TRY IT: Your job is to write out each record exactly, leaving none out.

-=-=-=-=-

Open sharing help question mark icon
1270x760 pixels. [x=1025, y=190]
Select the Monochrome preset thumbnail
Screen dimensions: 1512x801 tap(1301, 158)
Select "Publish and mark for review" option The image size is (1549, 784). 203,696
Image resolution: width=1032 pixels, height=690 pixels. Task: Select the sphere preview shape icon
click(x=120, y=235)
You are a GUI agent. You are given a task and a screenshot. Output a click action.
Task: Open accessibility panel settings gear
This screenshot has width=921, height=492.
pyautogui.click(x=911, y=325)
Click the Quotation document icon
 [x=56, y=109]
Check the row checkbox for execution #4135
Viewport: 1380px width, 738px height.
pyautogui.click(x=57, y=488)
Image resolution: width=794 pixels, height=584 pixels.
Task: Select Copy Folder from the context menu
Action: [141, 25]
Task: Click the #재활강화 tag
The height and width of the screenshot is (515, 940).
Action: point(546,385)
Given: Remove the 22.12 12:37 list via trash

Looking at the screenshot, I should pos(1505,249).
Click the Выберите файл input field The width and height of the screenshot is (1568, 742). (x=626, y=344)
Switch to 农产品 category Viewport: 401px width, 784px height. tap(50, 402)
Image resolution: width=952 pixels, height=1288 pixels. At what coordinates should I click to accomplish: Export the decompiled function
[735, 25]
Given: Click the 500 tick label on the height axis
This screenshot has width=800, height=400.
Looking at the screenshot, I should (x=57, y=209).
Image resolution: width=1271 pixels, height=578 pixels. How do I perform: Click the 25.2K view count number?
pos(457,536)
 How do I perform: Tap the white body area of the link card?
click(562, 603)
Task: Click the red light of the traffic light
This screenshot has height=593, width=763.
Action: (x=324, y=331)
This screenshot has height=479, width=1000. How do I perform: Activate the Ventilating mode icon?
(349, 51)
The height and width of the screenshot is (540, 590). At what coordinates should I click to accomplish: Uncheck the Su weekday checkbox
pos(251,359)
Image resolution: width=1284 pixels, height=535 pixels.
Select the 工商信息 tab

-=-=-=-=-

FINISHED EXERCISE:
Open sharing help question mark icon
1270x760 pixels. [x=1025, y=190]
Select the Monochrome preset thumbnail
Screen dimensions: 1512x801 tap(1301, 158)
Select "Publish and mark for review" option The image size is (1549, 784). 203,696
Image resolution: width=1032 pixels, height=690 pixels. Task: Select the sphere preview shape icon
click(x=120, y=235)
You are a GUI agent. You are given a task and a screenshot. Output a click action.
Task: Open accessibility panel settings gear
This screenshot has width=921, height=492.
pyautogui.click(x=911, y=325)
Click the Quotation document icon
 [x=56, y=109]
Check the row checkbox for execution #4135
Viewport: 1380px width, 738px height.
pyautogui.click(x=57, y=488)
Image resolution: width=794 pixels, height=584 pixels.
Task: Select Copy Folder from the context menu
Action: [141, 25]
Task: Click the #재활강화 tag
The height and width of the screenshot is (515, 940).
Action: point(546,385)
Given: Remove the 22.12 12:37 list via trash

Looking at the screenshot, I should pos(1505,249).
Click the Выберите файл input field The width and height of the screenshot is (1568, 742). (x=626, y=344)
Switch to 农产品 category Viewport: 401px width, 784px height. tap(50, 402)
Image resolution: width=952 pixels, height=1288 pixels. At what coordinates should I click to accomplish: Export the decompiled function
[735, 25]
Given: Click the 500 tick label on the height axis
This screenshot has width=800, height=400.
Looking at the screenshot, I should (x=57, y=209).
Image resolution: width=1271 pixels, height=578 pixels. How do I perform: Click the 25.2K view count number?
pos(457,536)
 How do I perform: Tap the white body area of the link card?
click(562, 603)
Task: Click the red light of the traffic light
This screenshot has height=593, width=763.
Action: (x=324, y=331)
This screenshot has height=479, width=1000. How do I perform: Activate the Ventilating mode icon?
(349, 51)
The height and width of the screenshot is (540, 590). At what coordinates should I click to accomplish: Uncheck the Su weekday checkbox
pos(251,359)
Image resolution: width=1284 pixels, height=535 pixels.
Select the 工商信息 tab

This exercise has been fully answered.